2 30 amp 120 volt cords into a n adapter will give you only 30a amp 220 volt. 60 amps 110 volt is its equivalent.

SKYCHENEY
09-24-2012, 03:54 PM
As pointed out previously, the boats with the isolation transformers don't even bring the neutral on board and thus it cannot be overloaded on the cord.

Boatsb
09-24-2012, 05:26 PM
As pointed out previously, the boats with the isolation transformers don't even bring the neutral on board and thus it cannot be overloaded on the cord.

Only if they have the isolation transformer set up that way. On the many hatts that was the standard but never underestimate the stupidity of the previous owner.


Also many of the smaller boats and convertibles dont have them.

SKYCHENEY
09-24-2012, 08:08 PM
Only if they have the isolation transformer set up that way. On the many hatts that was the standard but never underestimate the stupidity of the previous owner.

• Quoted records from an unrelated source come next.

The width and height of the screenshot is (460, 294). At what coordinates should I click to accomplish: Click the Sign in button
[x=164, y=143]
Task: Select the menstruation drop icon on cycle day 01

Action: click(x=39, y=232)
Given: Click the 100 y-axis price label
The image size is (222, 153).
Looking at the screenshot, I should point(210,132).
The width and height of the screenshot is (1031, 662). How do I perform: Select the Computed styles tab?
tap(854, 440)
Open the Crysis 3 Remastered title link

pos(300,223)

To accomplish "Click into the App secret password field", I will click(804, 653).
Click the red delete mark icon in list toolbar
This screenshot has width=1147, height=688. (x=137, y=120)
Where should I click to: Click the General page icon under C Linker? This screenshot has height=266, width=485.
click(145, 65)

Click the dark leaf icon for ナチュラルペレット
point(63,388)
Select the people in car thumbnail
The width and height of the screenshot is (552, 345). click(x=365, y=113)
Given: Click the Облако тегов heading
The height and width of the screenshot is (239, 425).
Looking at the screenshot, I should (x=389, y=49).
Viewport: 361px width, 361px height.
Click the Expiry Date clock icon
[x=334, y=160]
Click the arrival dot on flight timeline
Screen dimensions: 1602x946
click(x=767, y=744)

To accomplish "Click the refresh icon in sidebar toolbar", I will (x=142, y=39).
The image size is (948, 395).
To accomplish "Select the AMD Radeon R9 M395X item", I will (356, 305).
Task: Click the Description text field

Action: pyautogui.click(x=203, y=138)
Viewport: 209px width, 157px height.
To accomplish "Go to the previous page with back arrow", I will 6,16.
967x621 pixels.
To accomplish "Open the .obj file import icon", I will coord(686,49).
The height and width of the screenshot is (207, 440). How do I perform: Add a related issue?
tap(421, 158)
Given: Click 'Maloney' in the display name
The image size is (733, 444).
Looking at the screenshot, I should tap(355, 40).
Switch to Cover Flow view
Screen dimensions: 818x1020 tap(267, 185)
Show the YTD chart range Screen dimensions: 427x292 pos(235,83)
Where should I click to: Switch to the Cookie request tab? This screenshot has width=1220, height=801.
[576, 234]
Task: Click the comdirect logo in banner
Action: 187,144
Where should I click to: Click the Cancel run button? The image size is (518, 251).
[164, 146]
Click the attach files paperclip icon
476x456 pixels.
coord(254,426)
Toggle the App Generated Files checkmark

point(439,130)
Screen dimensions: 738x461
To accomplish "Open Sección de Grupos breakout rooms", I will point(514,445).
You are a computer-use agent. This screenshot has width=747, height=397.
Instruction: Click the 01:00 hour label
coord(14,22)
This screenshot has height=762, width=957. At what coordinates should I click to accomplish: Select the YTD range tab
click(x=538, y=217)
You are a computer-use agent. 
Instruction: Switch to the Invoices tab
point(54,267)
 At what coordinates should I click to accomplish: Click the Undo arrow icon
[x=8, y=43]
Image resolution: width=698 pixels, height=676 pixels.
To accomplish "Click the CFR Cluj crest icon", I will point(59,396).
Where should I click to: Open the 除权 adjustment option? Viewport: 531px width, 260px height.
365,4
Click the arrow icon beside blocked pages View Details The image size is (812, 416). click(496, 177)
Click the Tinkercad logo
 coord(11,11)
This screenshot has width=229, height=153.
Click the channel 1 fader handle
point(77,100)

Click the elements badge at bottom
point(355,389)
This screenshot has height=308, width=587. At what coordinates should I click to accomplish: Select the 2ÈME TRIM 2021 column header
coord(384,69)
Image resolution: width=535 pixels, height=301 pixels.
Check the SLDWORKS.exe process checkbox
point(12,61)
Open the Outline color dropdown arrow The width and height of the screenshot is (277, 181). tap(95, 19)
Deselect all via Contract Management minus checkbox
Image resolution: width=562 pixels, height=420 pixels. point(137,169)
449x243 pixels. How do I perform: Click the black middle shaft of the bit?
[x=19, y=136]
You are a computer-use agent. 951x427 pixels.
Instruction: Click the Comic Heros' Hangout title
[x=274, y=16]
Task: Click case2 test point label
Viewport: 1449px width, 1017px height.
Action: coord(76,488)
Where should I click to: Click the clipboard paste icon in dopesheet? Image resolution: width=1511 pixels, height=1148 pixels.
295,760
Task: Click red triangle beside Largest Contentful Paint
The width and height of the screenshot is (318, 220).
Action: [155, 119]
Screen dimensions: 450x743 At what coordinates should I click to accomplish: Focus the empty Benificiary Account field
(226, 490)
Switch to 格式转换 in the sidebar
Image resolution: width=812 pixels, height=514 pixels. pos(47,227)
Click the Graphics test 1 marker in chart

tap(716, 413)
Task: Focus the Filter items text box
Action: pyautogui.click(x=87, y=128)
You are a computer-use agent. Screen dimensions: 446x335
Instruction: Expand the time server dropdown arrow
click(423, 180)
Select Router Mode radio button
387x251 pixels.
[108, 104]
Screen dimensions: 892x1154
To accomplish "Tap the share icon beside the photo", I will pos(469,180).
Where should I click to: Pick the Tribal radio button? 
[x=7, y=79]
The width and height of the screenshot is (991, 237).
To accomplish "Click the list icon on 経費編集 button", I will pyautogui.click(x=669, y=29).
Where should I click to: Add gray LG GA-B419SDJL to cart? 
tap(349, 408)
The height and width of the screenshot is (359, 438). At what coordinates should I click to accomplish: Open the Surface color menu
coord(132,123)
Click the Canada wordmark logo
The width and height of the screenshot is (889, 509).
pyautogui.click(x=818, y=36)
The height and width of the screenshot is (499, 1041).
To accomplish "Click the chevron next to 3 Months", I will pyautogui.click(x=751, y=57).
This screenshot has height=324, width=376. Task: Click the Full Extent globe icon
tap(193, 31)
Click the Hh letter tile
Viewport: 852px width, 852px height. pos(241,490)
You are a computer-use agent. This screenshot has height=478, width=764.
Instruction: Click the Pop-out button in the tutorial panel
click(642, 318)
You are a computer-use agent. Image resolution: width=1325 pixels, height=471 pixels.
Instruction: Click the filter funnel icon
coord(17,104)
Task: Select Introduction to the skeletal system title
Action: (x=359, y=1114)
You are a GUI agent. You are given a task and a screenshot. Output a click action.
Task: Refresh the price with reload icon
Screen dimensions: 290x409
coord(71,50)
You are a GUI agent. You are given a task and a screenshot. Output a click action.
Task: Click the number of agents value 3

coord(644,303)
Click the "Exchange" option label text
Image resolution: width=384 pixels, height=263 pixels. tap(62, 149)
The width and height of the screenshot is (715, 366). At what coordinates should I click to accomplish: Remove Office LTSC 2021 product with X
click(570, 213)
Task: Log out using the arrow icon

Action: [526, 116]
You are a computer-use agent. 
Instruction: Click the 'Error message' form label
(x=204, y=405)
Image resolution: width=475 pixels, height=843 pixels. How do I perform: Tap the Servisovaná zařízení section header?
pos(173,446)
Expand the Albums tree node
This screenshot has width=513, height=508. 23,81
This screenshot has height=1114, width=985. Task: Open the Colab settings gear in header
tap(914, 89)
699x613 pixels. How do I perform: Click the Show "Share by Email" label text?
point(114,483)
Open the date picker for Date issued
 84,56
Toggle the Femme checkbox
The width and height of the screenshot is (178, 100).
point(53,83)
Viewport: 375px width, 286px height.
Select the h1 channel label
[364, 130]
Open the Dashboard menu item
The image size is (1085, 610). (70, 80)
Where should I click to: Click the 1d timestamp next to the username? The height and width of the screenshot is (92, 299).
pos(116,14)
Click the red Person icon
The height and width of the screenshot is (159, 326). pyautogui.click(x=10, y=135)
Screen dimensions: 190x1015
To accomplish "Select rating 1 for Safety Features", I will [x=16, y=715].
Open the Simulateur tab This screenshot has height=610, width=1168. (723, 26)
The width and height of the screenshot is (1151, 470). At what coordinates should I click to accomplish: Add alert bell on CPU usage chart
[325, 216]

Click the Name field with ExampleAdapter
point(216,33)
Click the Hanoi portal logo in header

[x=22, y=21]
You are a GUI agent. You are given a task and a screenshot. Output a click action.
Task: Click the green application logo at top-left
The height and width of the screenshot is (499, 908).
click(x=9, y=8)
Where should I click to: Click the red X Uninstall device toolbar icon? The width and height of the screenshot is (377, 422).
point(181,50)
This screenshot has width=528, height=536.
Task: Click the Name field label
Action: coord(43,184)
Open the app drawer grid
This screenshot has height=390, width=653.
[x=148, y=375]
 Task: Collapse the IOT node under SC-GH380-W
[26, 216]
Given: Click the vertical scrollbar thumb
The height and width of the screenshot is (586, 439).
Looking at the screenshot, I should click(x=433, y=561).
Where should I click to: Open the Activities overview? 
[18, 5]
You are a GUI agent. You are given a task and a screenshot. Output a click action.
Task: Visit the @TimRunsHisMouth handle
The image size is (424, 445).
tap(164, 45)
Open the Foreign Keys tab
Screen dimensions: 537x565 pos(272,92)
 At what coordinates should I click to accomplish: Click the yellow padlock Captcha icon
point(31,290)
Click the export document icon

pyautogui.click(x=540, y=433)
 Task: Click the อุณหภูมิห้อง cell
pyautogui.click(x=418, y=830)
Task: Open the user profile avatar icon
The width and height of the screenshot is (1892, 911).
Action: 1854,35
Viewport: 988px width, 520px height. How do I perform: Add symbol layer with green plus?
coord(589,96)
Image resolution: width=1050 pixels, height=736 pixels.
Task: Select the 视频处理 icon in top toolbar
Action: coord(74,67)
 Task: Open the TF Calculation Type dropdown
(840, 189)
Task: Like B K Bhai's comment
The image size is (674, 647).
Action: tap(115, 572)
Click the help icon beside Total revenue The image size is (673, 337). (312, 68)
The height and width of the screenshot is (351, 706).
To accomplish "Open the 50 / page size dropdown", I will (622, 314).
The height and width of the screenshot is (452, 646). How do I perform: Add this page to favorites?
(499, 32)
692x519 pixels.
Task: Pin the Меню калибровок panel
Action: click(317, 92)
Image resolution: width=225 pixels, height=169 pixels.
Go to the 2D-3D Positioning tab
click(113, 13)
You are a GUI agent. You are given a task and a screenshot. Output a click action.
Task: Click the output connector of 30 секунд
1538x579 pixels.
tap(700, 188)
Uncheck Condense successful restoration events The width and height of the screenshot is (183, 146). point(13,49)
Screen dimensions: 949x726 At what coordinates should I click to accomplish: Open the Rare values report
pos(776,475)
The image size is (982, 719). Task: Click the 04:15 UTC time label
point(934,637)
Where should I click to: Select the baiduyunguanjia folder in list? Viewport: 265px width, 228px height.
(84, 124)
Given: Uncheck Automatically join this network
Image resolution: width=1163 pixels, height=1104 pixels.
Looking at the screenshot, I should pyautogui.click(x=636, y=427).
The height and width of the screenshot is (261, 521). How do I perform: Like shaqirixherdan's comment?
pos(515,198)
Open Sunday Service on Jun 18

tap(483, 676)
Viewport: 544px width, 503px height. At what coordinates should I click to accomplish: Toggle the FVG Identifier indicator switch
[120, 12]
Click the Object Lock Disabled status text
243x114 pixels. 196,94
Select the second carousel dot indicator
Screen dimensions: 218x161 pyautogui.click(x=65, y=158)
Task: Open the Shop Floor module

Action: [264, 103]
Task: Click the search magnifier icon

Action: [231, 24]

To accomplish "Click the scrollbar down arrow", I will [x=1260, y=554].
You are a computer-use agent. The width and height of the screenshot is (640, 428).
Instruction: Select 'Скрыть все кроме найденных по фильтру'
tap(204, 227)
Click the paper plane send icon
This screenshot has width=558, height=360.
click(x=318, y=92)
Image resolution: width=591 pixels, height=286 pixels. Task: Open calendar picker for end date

Also many of the smaller boats and convertibles dont have them.

Its pretty easy to check. Just pull the inlets on the boat and take a look to see if there is a neutral. You should probably do that to make sure you don't have any corrosion and that the lugs are tight anyway.

The smaller boats are mostly 30amp 120v with just polarization transformers.

Boatnut
09-24-2012, 08:50 PM
Nut, you missed one at the end.

2 30 amp 120 volt cords into a n adapter will give you only 30a amp 220 volt. 60 amps 110 volt is its equivalent.

Scott, Your correct, what was I thinking. Thanks for setting things straight.

To comment on the neutral thingie. The only time neutral is needed is to have 120v. If you have a 4 wire system as incomming power to develope 120v, you may have a problems with stray current, and be prone rapid zinc loss. The reason for this is that there can be a potential difference between the green safety grouind and neutral. The amount of this difference is due to the distance from the distribution center. The further away from the distribution point the higher the stray voltage voltage may be. If you have isolation transformers, There is no need for the neutral, the 120v is developed by the isolation transformer secondary winding.

This brings up a point I noticed in another thread. Someone was talking about their house power went through an isolation transformer, and the air conditioning did not. A scenerio I don't understand because there is a good chance they are bringing a ground aboard also, therefor destroying the isolation effect of the system.